4 市長は、環境基本計画を定めたときは、速やかに、これを公表しなければならない。

5 前2項の規定は、環境基本計画の変更について準用する。

(環境基本計画との整合性の確保等)

第9条 市は、環境に影響を及ぼすと認められる施策を策定し、及び実施するに当たっては、環境基本計画との整合を図るほか、環境への負荷が低減されるように十分に配慮しなければならない。

(年次報告書)

第10条 市長は、毎年、環境の状況並びに市が環境の保全及び創造に関して講じた施策の実施状況等を明らかにした報告書を作成し、これを公表しなければならない。

第3章 環境の保全及び創造を推進するための施策

(環境影響評価の推進)

第11条 市は、土地の形状の変更、工作物の新設その他これらに類する事業を行う事業者が、その事業の実施に当たりあらかじめその事業に係る環境への影響について自ら適正に調査、予測又は評価を行い、その結果に基づき、その事業に係る環境の保全について適正に配慮することを推進するため、必要な措置を講ずるように努めなければならない。

(規制の措置)

第12条 市は、公害を防止するため、公害の原因となる行為に関し、必要な規制の措置を講じなければならない。

2 市は、自然環境の保全を図るため、自然環境の適正な保全に支障を及ぼすおそれがある行為に関し、必要な規制の措置を講じなければならない。

3 前2項に定めるもののほか、市は、環境の保全上の支障を防止するため、必要な規制の措置を講ずるように努めなければならない。

(誘導的措置)

第13条 市は、事業者又は市民が自らの行為に係る環境への負荷の低減のための施設の整備その他の環境の保全及び創造のための適切な措置を採るよう誘導するため、必要かつ適切な経済的支援その他の措置を講ずるように努めなければならない。

(水と緑の保全と創造)

第14条 市は、海その他の市の風土を象徴する水や緑が有する環境の保全上の機能を重視し、人と自然が触れ合う地域の形成を図るため、水や緑の保全及び創造並びにその推進に関し必要な措置を講じなければならない。

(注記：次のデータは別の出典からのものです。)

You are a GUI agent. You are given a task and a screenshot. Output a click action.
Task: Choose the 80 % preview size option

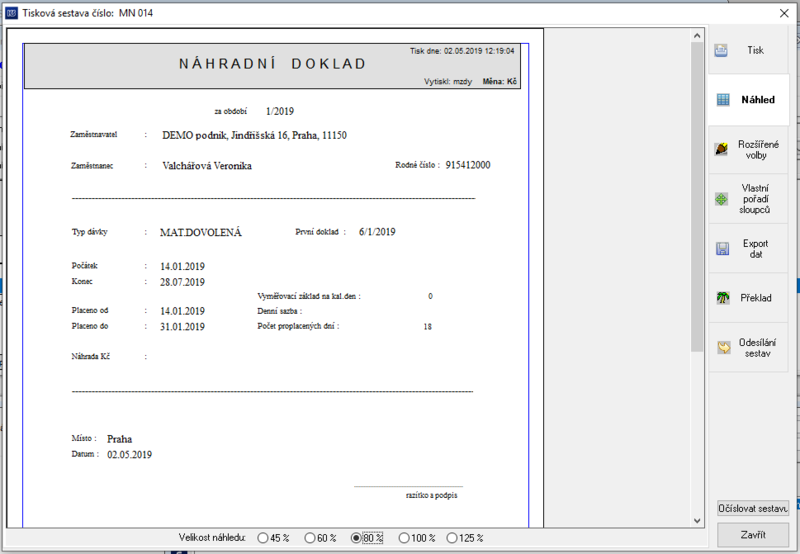pos(367,538)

2 前項に定めるもののほか、市は、市の風土にふさわしいより質の高い環境を創造するため、公園その他の公共的施設の整備その他の自然環境の適正な整備及び健全な利用のための事業を推進するため、必要な措置を講じなければならない。

(公共的施設の整備等)

第15条 市は、下水道、廃棄物の処理施設、環境への負荷の低減に資する交通施設その他の環境の保全上の支障を防止し、又はその防止に資する公共的施設の整備を推進するため、必要な措置を講じなければならない。

(廃棄物の減量の推進等)

第16条 市は、環境への負荷の低減を図るため、市民及び事業者による廃棄物の減量、資源の循環的な利用及びエネルギーの有効利用が促進されるように、必要な措置を講じなければならない。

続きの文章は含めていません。